Bislang war für die Mode die Generation Z – also die um das Jahr 2000 herum Geborenen – das Maß aller Dinge. Werbekampagnen drehten sich um diese Zielgruppe. Ihr Geschmack und ihre Bedürfnisse wurden analysiert. „Zweifellos sind sie die Zukunft, aber die Älteren, insbesondere die Boomer, sind die Gegenwart“, sagt Carl Tillessen vom DMI. „Von ihnen gibt es viele, und sie haben eine große Kaufkraft und bieten damit das größte Umsatzpotential.“ 

Dass sie mehr in den Blickpunkt geraten, erkennt Tillessen auch an der Musik, die während der letzten Schauen lief. „Um zu beweisen, dass sie auf allen Gebieten ganz weit vorne sind, waren die Designer:innen in den vergangenen Jahren stets bemüht, Musik zu spielen, die die Jugend gerade hört.“ Bei ihren aktuellen Schauen hingegen ließen die Kreativdirektoren stattdessen Musik aus der Jugend ihrer Kundinnen spielen. „Kate Bush“ oder „Tracy Chapman“ waren da zu hören. „Sexy Boy“ von „Air“ aus dem Jahr 1998 eröffnete die Chanel Schau.

Gerade macht die Mode es mit ihrem Mix aus Eleganz und bequemer Streetwear, den Älteren übrigens besonders leicht, an ihr Gefallen zu finden.

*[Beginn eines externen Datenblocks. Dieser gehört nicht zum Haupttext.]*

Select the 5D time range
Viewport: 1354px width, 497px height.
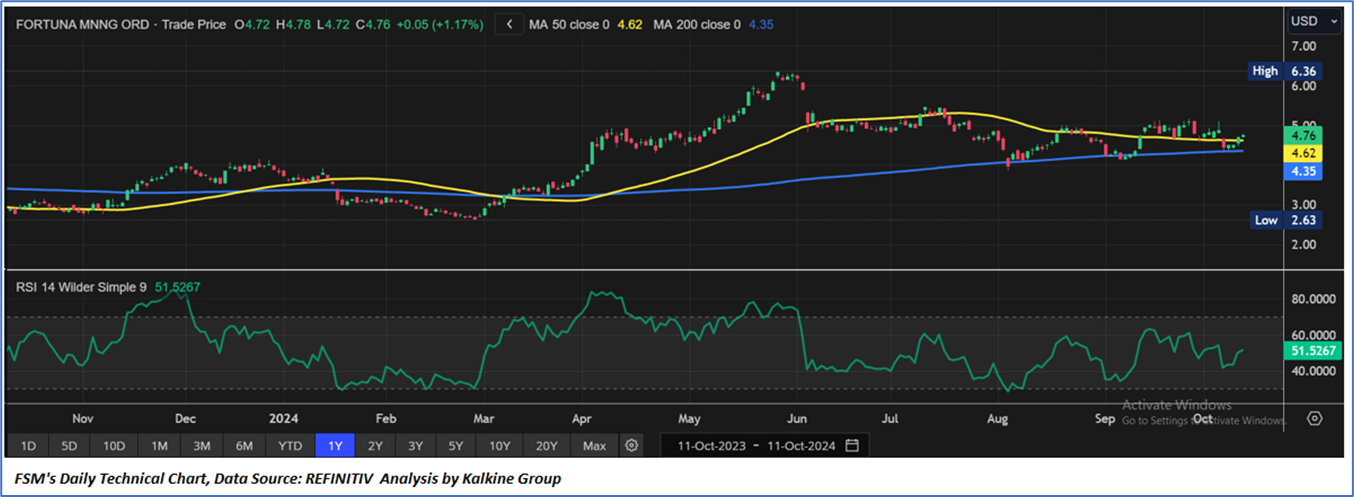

Anschmiegsame Materialien, bequeme Schnitte und warme Farben, Zitate aus den 60er- und 70er-Jahren wecken Erinnerungen, sind vertraut und in ihren neuen Interpretationen gleichzeitig überraschend. Manches, was gerade noch als altmodisch galt, ist jetzt cool. Weil es viele Möglichkeiten gibt, ein Mix und Match der Stile dem Zeitgefühl entspricht, bietet der Modemarkt genügend auch erschwingliche Mode-Möglichkeiten für Ältere und Jüngere und für beide zusammen. Dazu gehört, dass Second-Hand-Kleidung und sogenannte Archivware aus vergangenen Saisons begehrt sind. Die Mode ändert sich nicht so schnell wie oft behauptet wird. Was gestern gut aussah, tut es auch noch morgen. Manchmal ist der eigene Kleiderschrank der beste Fundus. Und, wer weiß, vielleicht lässt sich sogar mit den Enkelkindern etwas tauschen. Spaß an Mode in jedem Alter hat, wer das Anziehen als Spiel betrachtet und sich frei macht von klischeehaften Vorstellungen. Was auf den Laufstegen gezeigt wird, ist eine Reaktion auf den sogenannten Zeitgeist. Dass hier nun auch die Älteren ihr Recht bekommen, hat damit zu tun, dass sie ein Wirtschaftsfaktor sind, aber auch, weil sich ihr Selbstverständnis ändert. Sie entdecken ihre Altersschönheit.